La structure en trois actes est si clairement délimitée, les deuxième et troisième parties se déroulant presque exclusivement dans l’appartement – lors d’un dîner au cours duquel Maria (Simona Malato), maintenant dans la quarantaine, fait une annonce choquante, puis des années plus tard. lors d’un adieu déchirant – le film doit trahir ses racines en tant que pièce de théâtre. Mais la caméra fluide et agile de Gherardo Gossi ne nous permet jamais de nous sentir restreints ou liés à la scène, et même les plus audacieux, potentiellement théâtraux, s’épanouissent – changer entièrement le casting d’une section à l’autre et favoriser les esprits apparentés par rapport aux sosies physiques lors du casting. le même rôle à des âges différents – fonctionne à merveille. Cela est en grande partie dû à l’élan de ce merveilleux troisième tiers d’ouverture et à la chimie sororale sans effort que les plus jeunes membres de la distribution invoquent.
C’est l’un des rares échecs nerveux de ce film, par ailleurs exceptionnellement confiant, qu’on nous montre finalement inutilement ce qui s’est passé ce jour fatidique à la plage.

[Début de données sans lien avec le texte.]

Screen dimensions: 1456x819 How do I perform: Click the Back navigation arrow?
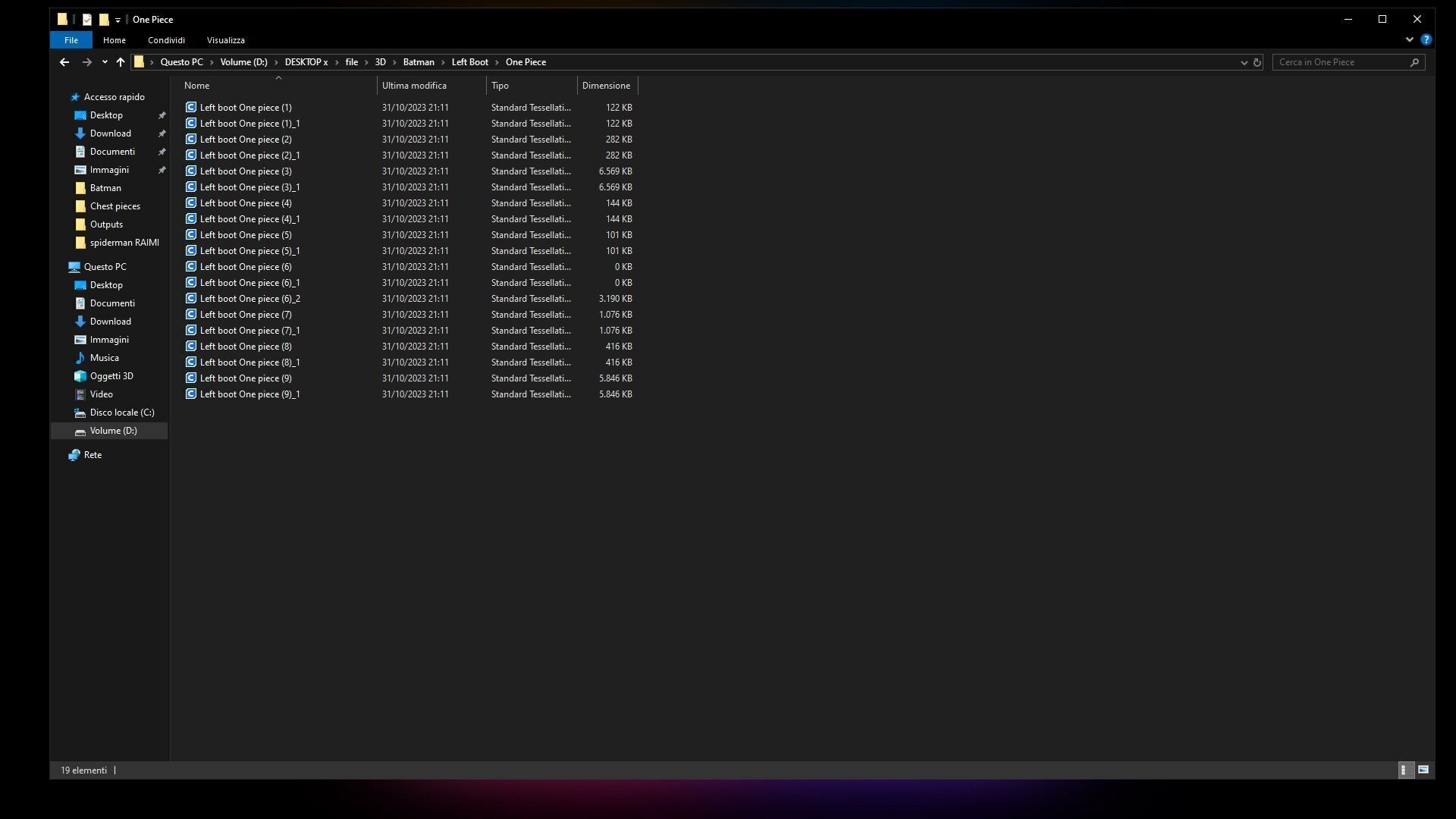[x=64, y=62]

Et la répétition de la Gymnopédie plaintive n ° 1 d’Eric Satie, d’abord comme muzak émis par un ornement de clown kitsch, puis dans son arrangement de piano classique sincère comme motif de la bande originale, est un peu trop insistante. Mais de presque toutes les autres manières, le scénario sensible de Dante et sa belle armée d’actrices (12 au total, jouant les 5 personnages entre elles) créent une célébration magnifiquement mélancolique et souvent extraordinairement émouvante de l’amour frictif qui existe entre sœurs. Tous ne survivent pas à la brève durée du film, certains laissent derrière eux leurs contours fantomatiques, comme le patch de papier peint brut et propre révélé lorsqu’un cadre d’image est supprimé. Mais comme le dit le refrain de la chanson générique «Meravigliosa Creatura», les sœurs Macaluso sont en effet des créatures merveilleuses: communes comme des pigeons, précieuses comme des colombes.